また、アジア学院 北米後援会(AFARI)の皆さんには、卒業生の地域会議を企画して頂き、カイの海外出張のスポンサーにもなっていただいた。勤勉な卒業生たちとの分かち合い、学び合い、連帯に溢れた豊かな旅だった。
フォローアップ
帰国後、我々は以下の活動を計画している。
- アジア学院卒業生の物語を共有する。 彼らの献身的な姿や地域住民への奉仕、そしてARIの「農村指導者養成プログラム」がもたらす長期的な影響を、広く世に知らしめる。現在、ブログや写真展の準備を進めており、他のスタッフとも協力して、新たな発信方法やコンテンツ制作に取り組む。
- この地域における卒業生の「アジア学院ファミリー」ネットワークを構築し続ける。 今回の旅で生まれた熱量を絶やすことなく、さらに強固なものにしていく。
- ザンビアとマラウィの現状をアジア学院のカリキュラムに反映させる。 卒業生たちがアジア学院での学びをどのように現場で実践しているかを共有し、この地域の農村の人々のニーズに即した、生きた教育内容であり続けるための助けとする。

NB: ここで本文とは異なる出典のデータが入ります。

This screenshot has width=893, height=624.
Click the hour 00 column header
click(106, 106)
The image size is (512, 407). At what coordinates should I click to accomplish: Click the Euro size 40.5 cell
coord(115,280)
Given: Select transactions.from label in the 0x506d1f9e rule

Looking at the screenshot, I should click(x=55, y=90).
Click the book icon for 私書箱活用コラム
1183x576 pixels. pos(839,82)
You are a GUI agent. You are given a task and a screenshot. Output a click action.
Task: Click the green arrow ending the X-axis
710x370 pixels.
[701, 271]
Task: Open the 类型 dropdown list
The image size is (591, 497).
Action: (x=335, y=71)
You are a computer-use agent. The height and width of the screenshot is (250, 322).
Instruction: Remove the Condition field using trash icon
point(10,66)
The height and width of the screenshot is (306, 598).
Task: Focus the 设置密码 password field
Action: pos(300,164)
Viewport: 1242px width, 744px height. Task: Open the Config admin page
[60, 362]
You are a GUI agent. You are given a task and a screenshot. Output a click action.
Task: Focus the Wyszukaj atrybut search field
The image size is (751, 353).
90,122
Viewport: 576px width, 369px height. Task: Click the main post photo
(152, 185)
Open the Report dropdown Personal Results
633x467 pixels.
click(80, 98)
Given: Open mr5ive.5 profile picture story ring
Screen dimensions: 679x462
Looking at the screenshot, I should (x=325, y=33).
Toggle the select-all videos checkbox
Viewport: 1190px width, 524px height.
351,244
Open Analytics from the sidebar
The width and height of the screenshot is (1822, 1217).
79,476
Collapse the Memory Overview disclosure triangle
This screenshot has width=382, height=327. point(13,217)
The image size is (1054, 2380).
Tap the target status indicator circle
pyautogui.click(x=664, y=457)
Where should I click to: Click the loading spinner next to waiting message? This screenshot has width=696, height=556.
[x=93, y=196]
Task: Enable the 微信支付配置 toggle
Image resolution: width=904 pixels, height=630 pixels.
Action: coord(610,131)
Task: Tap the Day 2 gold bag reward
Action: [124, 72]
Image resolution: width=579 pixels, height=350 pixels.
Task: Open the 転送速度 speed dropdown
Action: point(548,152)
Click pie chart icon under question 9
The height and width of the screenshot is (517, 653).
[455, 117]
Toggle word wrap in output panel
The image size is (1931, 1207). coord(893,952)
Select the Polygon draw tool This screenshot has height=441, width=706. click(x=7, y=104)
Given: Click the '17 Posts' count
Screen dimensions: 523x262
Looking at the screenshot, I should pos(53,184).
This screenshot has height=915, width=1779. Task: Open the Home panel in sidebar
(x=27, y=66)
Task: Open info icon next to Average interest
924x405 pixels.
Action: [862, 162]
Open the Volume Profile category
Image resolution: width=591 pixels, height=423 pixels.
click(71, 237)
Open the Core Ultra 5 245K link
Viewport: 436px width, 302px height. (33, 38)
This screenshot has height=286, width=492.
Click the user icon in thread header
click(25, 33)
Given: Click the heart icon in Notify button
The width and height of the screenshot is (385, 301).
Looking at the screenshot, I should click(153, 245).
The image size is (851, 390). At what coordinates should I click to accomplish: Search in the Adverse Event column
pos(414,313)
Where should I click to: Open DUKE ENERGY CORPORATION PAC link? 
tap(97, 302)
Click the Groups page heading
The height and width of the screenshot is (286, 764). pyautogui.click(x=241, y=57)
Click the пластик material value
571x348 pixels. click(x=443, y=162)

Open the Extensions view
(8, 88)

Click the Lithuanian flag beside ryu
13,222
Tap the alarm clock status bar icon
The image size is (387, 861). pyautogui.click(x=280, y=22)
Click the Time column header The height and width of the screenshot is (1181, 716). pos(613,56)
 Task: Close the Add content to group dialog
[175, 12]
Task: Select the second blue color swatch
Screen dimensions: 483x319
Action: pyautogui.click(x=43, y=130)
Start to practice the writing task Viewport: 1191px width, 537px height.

- 今回開拓した新たな研修生募集の機会を具体化させる。
時系列の不一致について
あらかじめ断っておくが、この記録の中では過去、現在、そして未来までもが、時としてちぐはぐに交錯している。その瞬間に書き留めた部分もあれば、数日後に書き起こした部分もある。
大学一年生の時の作文の教官が見れば、おそらく発狂するだろう。だが、私はあえてこれを「修正」するつもりはない。その方が、よりリアルだと感じるからだ。